**Exercise goal**
Reproduce the entries that follow exactly, dropping each image.

──────── Provided records

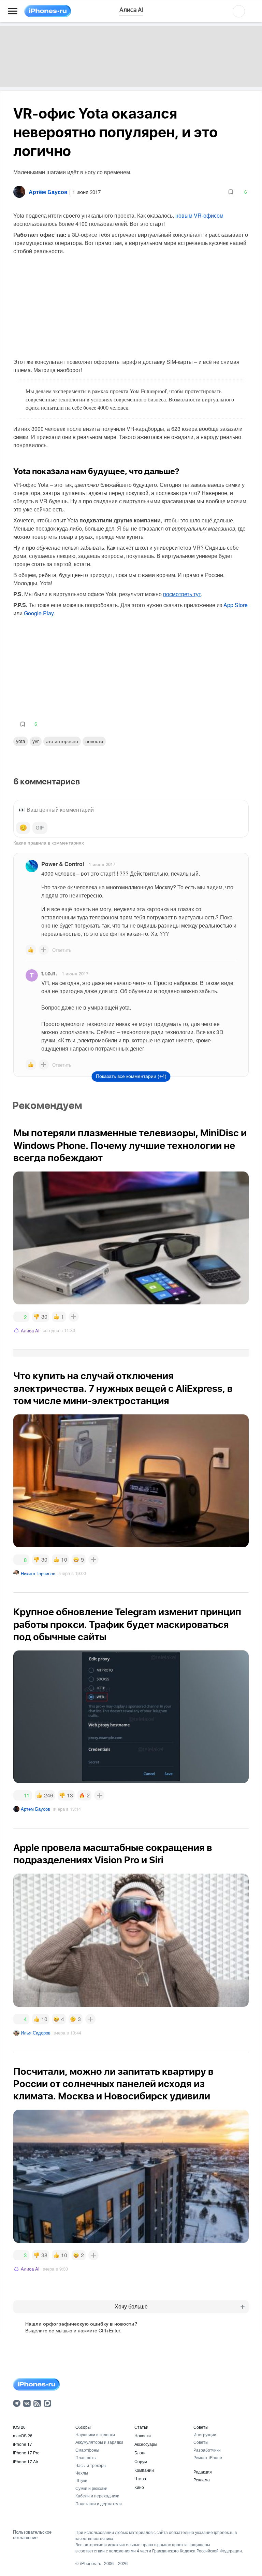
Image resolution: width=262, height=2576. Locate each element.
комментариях (68, 842)
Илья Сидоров (35, 2032)
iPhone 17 (22, 2444)
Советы (200, 2427)
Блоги (140, 2452)
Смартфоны (87, 2450)
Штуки (81, 2480)
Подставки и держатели (98, 2503)
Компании (144, 2470)
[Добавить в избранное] (230, 192)
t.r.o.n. (49, 973)
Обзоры (83, 2427)
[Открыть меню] (12, 11)
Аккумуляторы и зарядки (99, 2442)
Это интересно (62, 741)
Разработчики (207, 2450)
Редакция (202, 2472)
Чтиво (140, 2478)
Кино (139, 2487)
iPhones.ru (90, 2563)
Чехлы (81, 2473)
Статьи (141, 2427)
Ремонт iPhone (207, 2457)
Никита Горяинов (38, 1573)
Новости (94, 741)
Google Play (39, 613)
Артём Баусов (35, 1809)
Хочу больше (131, 2307)
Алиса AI (30, 1330)
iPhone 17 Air (25, 2461)
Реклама (201, 2479)
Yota (20, 741)
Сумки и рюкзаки (91, 2488)
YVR (35, 741)
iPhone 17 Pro (26, 2452)
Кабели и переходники (97, 2495)
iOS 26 (19, 2427)
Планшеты (86, 2457)
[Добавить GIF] (39, 828)
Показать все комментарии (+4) (131, 1076)
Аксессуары (145, 2444)
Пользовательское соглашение (32, 2534)
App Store (235, 605)
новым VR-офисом (199, 215)
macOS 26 (22, 2435)
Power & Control (62, 864)
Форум (140, 2461)
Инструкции (204, 2434)
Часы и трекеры (90, 2465)
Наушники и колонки (95, 2434)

────────────────

**Solution for this task**
Image resolution: width=262, height=2576. Locate each element.
комментариях (68, 842)
Илья Сидоров (35, 2032)
iPhone 17 (22, 2444)
Советы (200, 2427)
Блоги (140, 2452)
Смартфоны (87, 2450)
Штуки (81, 2480)
Подставки и держатели (98, 2503)
Компании (144, 2470)
[Добавить в избранное] (230, 192)
t.r.o.n. (49, 973)
Обзоры (83, 2427)
[Открыть меню] (12, 11)
Аккумуляторы и зарядки (99, 2442)
Это интересно (62, 741)
Разработчики (207, 2450)
Редакция (202, 2472)
Чтиво (140, 2478)
Кино (139, 2487)
iPhones.ru (90, 2563)
Чехлы (81, 2473)
Статьи (141, 2427)
Ремонт iPhone (207, 2457)
Никита Горяинов (38, 1573)
Новости (94, 741)
Google Play (39, 613)
Артём Баусов (35, 1809)
Хочу больше (131, 2307)
Алиса AI (30, 1330)
iPhone 17 Air (25, 2461)
Реклама (201, 2479)
Yota (20, 741)
Сумки и рюкзаки (91, 2488)
YVR (35, 741)
iPhone 17 Pro (26, 2452)
Кабели и переходники (97, 2495)
iOS 26 (19, 2427)
Планшеты (86, 2457)
[Добавить GIF] (39, 828)
Показать все комментарии (+4) (131, 1076)
Аксессуары (145, 2444)
Пользовательское соглашение (32, 2534)
App Store (235, 605)
новым VR-офисом (199, 215)
macOS 26 (22, 2435)
Power & Control (62, 864)
Форум (140, 2461)
Инструкции (204, 2434)
Часы и трекеры (90, 2465)
Наушники и колонки (95, 2434)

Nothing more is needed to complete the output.